Se Giorgia Meloni aveva bisogno di una conferma, il Consiglio europeo di giovedì e venerdì l’ha data: l’Europa rimane un nervo scoperto per lei e per la sua leadership. E potrebbe trasformarsi sempre più in un problema. Il veto opposto da Ungheria e Polonia all’implementazione dell’accordo di giugno sui migranti ha profondamente deluso la premier italiana, anche se ha fatto buon viso a cattivo gioco. Si tratta di un no al meccanismo automatico alle ricollocazioni obbligatorie (in alternativa si paga) che brucia due volte perché venuto dai governi considerati più vicini politicamente a quello italiano.
Difficile non vedere il no di Morawiecki e Orbán come la conferma della difficoltà di sommare i nazionalismi.
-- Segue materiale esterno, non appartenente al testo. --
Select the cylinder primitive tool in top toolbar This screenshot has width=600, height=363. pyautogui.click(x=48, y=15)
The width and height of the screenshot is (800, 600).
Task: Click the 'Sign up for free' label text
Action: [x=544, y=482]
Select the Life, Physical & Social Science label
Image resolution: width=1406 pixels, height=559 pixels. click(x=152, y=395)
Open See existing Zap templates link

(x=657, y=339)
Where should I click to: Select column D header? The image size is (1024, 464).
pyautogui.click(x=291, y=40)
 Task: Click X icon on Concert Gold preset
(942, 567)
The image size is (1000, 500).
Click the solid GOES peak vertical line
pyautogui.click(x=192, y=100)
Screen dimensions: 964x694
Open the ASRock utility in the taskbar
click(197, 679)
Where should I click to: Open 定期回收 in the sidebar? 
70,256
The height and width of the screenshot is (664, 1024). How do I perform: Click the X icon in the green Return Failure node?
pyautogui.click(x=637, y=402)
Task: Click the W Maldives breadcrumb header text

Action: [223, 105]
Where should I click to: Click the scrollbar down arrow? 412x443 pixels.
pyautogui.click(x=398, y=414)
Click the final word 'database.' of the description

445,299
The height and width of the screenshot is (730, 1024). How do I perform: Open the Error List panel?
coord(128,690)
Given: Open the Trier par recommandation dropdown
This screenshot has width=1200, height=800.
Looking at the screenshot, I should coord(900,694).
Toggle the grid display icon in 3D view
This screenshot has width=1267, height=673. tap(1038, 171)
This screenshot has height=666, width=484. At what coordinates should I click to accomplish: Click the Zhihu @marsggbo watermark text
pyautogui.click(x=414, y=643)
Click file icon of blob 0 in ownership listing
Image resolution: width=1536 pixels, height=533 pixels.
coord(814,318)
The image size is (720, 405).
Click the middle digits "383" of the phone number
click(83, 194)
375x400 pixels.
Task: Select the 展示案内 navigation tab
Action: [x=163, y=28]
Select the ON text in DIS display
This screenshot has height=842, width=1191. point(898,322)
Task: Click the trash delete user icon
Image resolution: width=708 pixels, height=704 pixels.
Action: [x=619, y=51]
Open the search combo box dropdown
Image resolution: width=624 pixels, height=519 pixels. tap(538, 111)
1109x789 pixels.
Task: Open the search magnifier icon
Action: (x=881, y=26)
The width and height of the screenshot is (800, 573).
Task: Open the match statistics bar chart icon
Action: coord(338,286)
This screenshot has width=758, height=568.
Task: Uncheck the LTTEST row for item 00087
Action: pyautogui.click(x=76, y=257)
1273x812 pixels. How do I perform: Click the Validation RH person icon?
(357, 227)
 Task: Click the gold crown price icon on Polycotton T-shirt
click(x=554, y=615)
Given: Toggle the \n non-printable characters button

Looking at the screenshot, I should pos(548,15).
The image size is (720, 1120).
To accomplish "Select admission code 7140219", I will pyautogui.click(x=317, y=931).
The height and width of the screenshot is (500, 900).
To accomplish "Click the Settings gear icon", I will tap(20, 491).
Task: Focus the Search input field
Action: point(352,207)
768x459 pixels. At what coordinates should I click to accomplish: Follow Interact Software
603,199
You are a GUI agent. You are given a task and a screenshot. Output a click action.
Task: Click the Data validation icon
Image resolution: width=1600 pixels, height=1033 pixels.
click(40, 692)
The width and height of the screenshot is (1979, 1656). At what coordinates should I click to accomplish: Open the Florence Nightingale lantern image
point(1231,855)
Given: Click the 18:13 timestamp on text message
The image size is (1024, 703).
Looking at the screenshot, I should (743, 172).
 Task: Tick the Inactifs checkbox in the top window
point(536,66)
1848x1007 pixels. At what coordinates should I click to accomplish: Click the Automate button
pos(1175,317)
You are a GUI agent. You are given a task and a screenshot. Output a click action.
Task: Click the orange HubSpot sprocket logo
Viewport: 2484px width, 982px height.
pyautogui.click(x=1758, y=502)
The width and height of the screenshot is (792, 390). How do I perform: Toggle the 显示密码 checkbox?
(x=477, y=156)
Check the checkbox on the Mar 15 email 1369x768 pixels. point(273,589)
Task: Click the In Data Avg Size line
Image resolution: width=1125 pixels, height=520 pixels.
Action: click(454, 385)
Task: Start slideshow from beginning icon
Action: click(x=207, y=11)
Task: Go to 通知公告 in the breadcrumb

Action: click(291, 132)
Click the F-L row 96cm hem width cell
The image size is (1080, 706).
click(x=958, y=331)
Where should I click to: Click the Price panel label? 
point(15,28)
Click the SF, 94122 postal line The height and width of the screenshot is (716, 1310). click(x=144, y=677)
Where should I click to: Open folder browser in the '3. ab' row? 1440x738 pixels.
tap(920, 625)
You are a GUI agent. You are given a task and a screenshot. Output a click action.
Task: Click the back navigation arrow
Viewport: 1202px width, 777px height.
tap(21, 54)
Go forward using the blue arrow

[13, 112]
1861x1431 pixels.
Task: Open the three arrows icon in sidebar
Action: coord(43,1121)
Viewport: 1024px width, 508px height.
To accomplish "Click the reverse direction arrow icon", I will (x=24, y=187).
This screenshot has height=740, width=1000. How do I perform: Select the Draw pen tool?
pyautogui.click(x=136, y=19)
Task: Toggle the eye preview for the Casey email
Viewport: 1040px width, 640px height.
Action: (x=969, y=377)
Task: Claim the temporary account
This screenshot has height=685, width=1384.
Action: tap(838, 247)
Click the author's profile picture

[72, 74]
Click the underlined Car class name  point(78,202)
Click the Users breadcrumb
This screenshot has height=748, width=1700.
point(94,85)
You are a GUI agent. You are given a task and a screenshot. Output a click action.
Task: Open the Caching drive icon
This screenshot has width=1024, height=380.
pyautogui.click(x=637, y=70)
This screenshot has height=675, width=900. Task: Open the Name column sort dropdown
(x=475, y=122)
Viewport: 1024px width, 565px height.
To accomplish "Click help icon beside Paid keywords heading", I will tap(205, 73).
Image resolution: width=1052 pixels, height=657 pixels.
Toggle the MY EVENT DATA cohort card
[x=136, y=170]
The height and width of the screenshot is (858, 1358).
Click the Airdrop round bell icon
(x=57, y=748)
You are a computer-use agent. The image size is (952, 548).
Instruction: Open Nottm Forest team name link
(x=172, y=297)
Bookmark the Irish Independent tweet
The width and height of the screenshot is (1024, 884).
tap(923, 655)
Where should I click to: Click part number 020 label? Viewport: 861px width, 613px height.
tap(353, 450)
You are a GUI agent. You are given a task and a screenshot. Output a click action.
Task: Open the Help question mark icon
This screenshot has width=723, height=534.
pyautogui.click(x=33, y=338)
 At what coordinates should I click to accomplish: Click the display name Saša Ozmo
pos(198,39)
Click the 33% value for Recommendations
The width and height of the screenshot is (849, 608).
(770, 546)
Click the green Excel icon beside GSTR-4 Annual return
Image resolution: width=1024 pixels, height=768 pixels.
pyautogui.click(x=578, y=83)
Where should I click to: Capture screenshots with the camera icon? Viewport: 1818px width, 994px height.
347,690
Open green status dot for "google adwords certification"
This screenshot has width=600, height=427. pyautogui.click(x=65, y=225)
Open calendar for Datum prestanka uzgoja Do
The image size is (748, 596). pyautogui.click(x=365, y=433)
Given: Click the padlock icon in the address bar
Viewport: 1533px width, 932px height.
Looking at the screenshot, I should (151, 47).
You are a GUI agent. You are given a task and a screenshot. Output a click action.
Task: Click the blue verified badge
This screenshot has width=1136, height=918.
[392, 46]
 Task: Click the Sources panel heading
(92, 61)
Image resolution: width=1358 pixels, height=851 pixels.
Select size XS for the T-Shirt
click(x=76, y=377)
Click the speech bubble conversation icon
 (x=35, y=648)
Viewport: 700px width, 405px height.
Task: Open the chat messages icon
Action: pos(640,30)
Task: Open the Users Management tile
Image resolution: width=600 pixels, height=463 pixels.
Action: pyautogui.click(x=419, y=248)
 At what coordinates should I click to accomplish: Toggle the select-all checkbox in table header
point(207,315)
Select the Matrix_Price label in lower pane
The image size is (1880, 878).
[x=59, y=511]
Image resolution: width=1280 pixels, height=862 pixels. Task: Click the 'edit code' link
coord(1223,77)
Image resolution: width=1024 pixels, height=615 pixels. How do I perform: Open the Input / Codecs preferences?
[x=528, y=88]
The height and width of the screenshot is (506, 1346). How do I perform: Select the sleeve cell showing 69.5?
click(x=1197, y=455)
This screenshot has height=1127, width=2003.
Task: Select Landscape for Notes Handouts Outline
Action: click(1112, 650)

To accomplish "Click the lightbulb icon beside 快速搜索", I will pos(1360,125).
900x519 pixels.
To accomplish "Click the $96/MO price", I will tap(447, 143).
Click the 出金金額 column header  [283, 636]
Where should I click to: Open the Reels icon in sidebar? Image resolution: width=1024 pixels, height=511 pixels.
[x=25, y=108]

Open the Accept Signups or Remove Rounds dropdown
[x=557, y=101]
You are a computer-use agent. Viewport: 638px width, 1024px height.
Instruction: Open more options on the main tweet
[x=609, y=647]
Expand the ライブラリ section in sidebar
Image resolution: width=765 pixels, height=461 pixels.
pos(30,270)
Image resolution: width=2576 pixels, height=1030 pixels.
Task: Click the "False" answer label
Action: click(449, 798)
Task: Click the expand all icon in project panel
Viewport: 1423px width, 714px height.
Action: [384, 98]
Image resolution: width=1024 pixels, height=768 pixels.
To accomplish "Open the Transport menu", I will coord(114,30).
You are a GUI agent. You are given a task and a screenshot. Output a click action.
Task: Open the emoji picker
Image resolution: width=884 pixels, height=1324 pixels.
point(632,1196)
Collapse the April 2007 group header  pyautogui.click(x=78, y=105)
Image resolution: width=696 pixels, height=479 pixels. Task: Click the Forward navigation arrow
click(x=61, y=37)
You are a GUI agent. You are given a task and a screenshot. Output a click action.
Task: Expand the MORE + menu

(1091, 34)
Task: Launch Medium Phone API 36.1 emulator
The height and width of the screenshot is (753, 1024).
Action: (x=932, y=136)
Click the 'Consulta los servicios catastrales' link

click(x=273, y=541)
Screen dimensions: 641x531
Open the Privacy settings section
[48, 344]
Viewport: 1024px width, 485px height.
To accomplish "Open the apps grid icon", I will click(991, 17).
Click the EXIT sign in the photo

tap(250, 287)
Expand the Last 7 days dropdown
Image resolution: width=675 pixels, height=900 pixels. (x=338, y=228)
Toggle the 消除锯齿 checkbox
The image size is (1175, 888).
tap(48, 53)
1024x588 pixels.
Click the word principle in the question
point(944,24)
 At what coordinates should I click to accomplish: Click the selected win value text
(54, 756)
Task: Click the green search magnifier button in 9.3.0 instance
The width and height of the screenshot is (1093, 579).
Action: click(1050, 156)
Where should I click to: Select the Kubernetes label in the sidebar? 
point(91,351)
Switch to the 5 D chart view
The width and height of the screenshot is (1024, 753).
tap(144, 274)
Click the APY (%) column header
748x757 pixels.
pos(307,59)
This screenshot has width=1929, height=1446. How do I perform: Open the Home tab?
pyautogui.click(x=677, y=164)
A questo problema si assommano lo stallo sulla rinegoziazione del Patto di stabilità (senza intese a fine anno si torna alle politiche economiche di austerità pre Covid) e il rinvio di 4 mesi della ratifica italiana del Mes, con il quale la Meloni guadagna altro tempo. Unica eccezione l’ok unanime al tentativo italiano di sorreggere la Tunisia, prima che sia troppo tardi e la situazione sfugga completamente di mano, con il prevedibile conseguente moltiplicarsi delle ondate migratorie attraverso il Mediterraneo.
Al quadro dei rapporti tutt’altro che idilliaci con l’Europa va anche aggiunto il mancato sblocco dell’erogazione della terza rata del Pnrr. La situazione è ormai abbastanza pirandelliana: Roma preme, senza mostrarlo troppo pubblicamente, Bruxelles frena, perché consapevole che negare quei fondi significherebbe certificare che l’Italia ha mancato troppi obiettivi del piano Next Generation Eu. Un fallimento che nessuna delle due parti può permettersi, anche perché il nostro paese ha fatto di tutto per essere il principale destinatario delle risorse di Ngeu.
A undici mesi dalle prossime elezioni europee, la Meloni si trova quindi in una fase di difficoltà. Il suo sogno di dar vita a una maggioranza imperniata su un’alleanza fra i suoi conservatori (Ecr) e i popolari (Ppe) rischia di infrangersi sulla debolezza dei suoi alleati europei (cechi e polacchi, in primo luogo), e sulla evidente difficoltà di esprimere un indirizzo politico sufficientemente omogeneo. Naturalmente c’è anche un problema numerico: ad oggi la somma fra Ppe e conservatori è assai distante dalla maggioranza assoluta a Strasburgo. E per di più non è immaginabile un ribaltamento dei numeri nel Consiglio europeo (quello dei capi di Stato e di governo), neppure se dalle elezioni spagnole fissate per il 23 luglio uscisse una chiara maggioranza di Popolari e Vox. Su 27 Stati, oggi solo otto hanno un capo del governo popolare e tre conservatori, con i due Stati, Germania e Francia, guidate rispettivamente da un socialista, Scholz, e un rappresentante di Renew Europe, Macron.
In questo quadro di incertezza europea si è inserito Matteo Salvini. Stando in Europa nel gruppo Identità e Democrazia con le “scomode” compagnie di Marine Le Pen e dei tedeschi di AfD, il leader della Lega ha tentato la mossa del cavallo: proporre agli alleati di coalizione un patto scritto per muoversi insieme nel prossimo Europarlamento, partendo dalla pregiudiziale del no al governo con i socialisti. È un tentativo di mettere sotto pressione soprattutto Forza Italia, che fa parte del Ppe e quindi oggi governa l’Europa con il Pse.
Salvini si è mosso per primo, dimostrando di avere consapevolezza dell’importanza della partita. Spera forse di ricevere un invito a entrare in uno dei due gruppi moderati, e intanto comincia ad invocare una maggioranza alternativa. Inviti che sinora non sono arrivati. Ma anche Meloni e Tajani dovranno rispondere alla sua proposta. Lo sfrangiamento della maggioranza a livello continentale sarebbe un punto debole su cui le opposizioni di certo affonderebbero il colpo. Al contrario, trovarsi nella stessa metà campo di gioco darebbe maggior forza alla posizione italiana.
La partita a scacchi dell’Europa è appena cominciata e va tenuta d’occhio. Per il Governo e per la maggioranza c’è in gioco tantissimo.